• Bacaan:
Kita ingatkan lagi tak ada seorang pun di dunia ini bercita – cita menjadi orang miskin atau orang bodoh. Namun karena hidup ini harus taat kepada ketentuan Allah SWT yang maha kuasa, kita sebagai makhluk bisa apa? Kecuali bersabar dan terus berusaha (istiqomah).
Sebagai muslim apalagi ulama, Miftah Maulana Habiburrahman harus menyadari bahwa Allah SWT sangat membenci sifat sombong dan angkuh, serta mereka yang merasa lebih tinggi dari orang lain. Dalilnya terdapat dalam Qur,an Surah Al-A’raf ayat 13 ” Turunlah kamu dari surga! Karena kamu tidak sepatutnya menyombongkan diri di dalamnya, maka keluarlah! Sesungguhnya kamu termasuk orang-orang yang hina”. Bukankah Allah SWT menurunkan Iblis dari surga karena kesombongan dan keangkuhannya yang merasa lebih baik daripada Nabi Adam AS.
Selanjutnya yang dibenci Allah SWT adalah manusia yang berbuat zalim, baik terhadap dirinya sendiri, orang lain, atau terhadap Allah SWT, juga akan dihina. Lihat Qur,an Surah Az-Zumar ayat 32 “Dan siapakah yang lebih zalim daripada orang yang mengada-adakan kebohongan terhadap Allah atau mendustakan kebenaran ketika kebenaran itu datang kepadanya? Bukankah dalam neraka Jahannam itu tempat bagi orang-orang yang kafir?”

• Bagian Data:
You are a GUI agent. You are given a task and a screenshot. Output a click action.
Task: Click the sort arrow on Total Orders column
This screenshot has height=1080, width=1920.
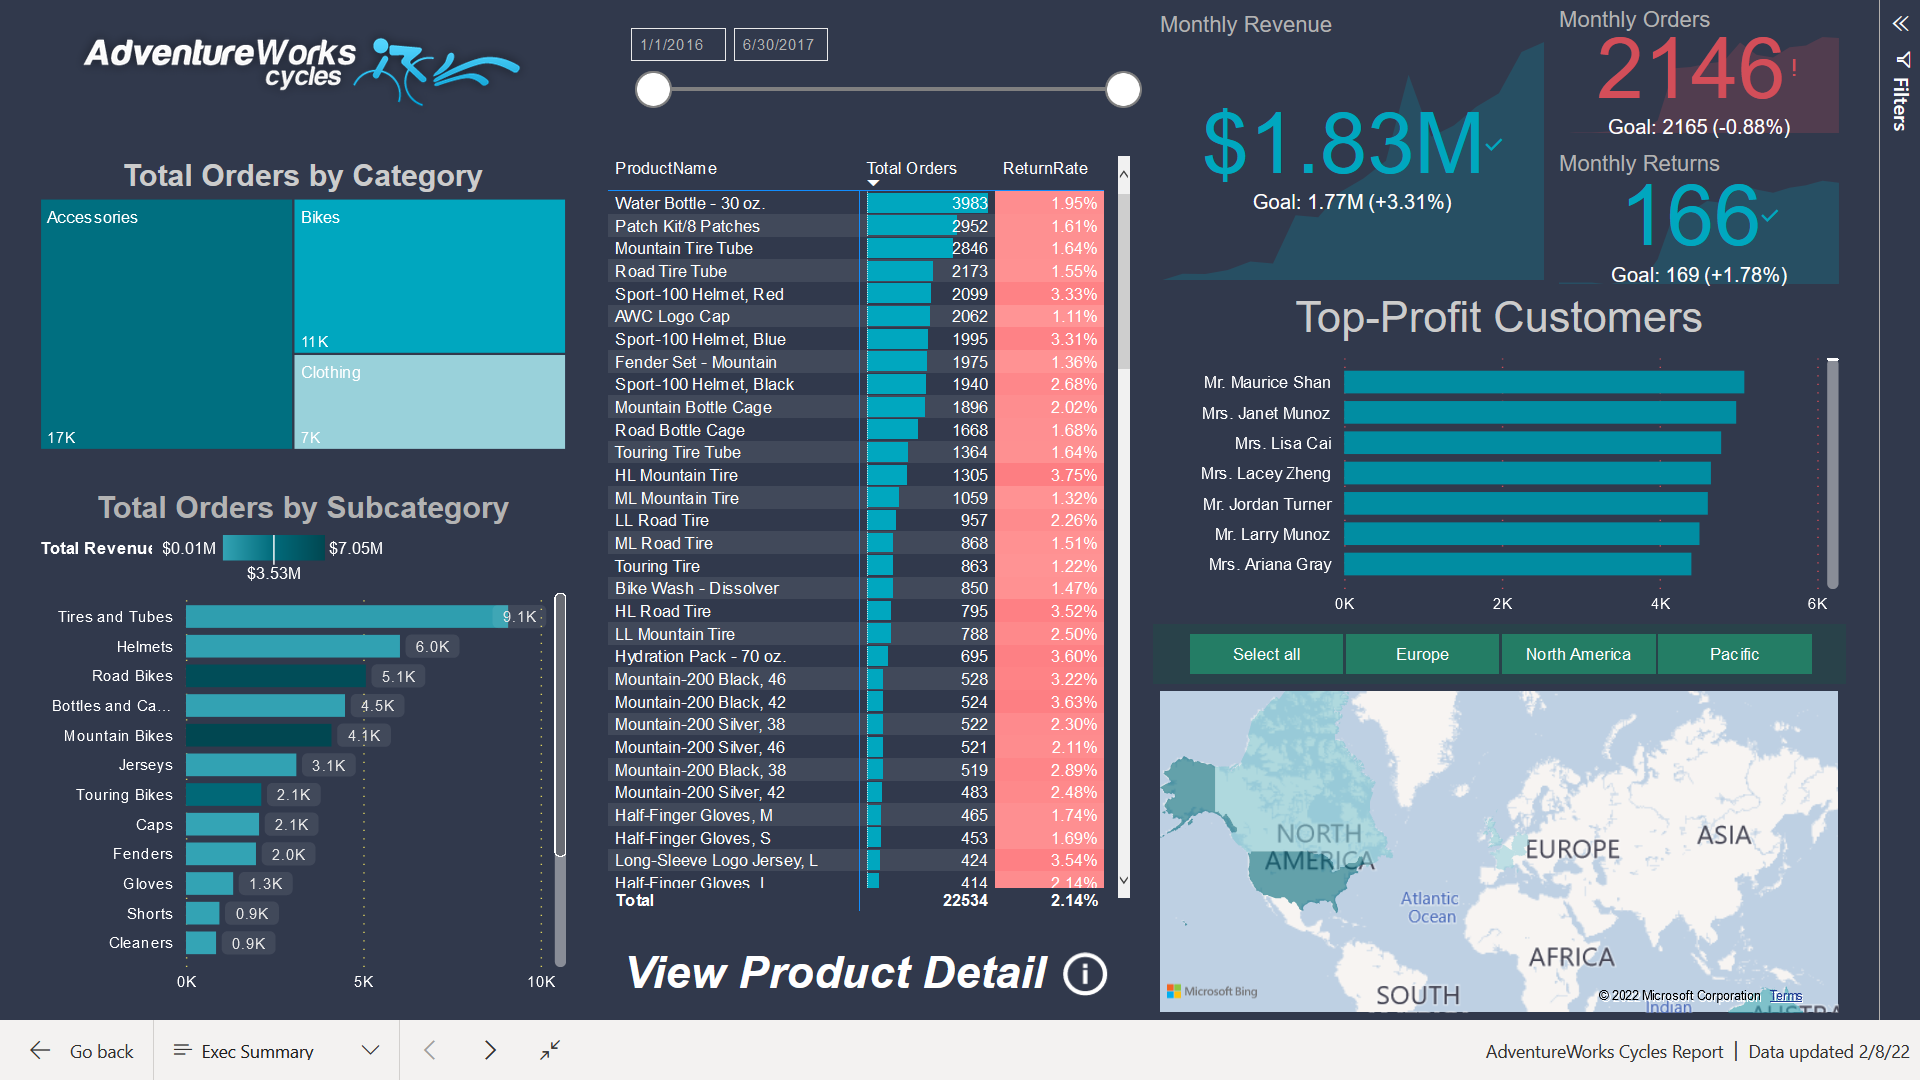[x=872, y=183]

• Rincian Tugas: Sebutkan semua sifat dan golongan orang yang menurut bacaan tentang kesombongan dan kezaliman dibenci Allah SWT. Jangan ambil dari kutipan ayat.

• Jawaban Lengkap:
- Sifat sombong
- Sifat angkuh
- Mereka yang merasa lebih tinggi dari orang lain
- Manusia yang berbuat zalim, baik terhadap dirinya sendiri, orang lain, atau terhadap Allah SWT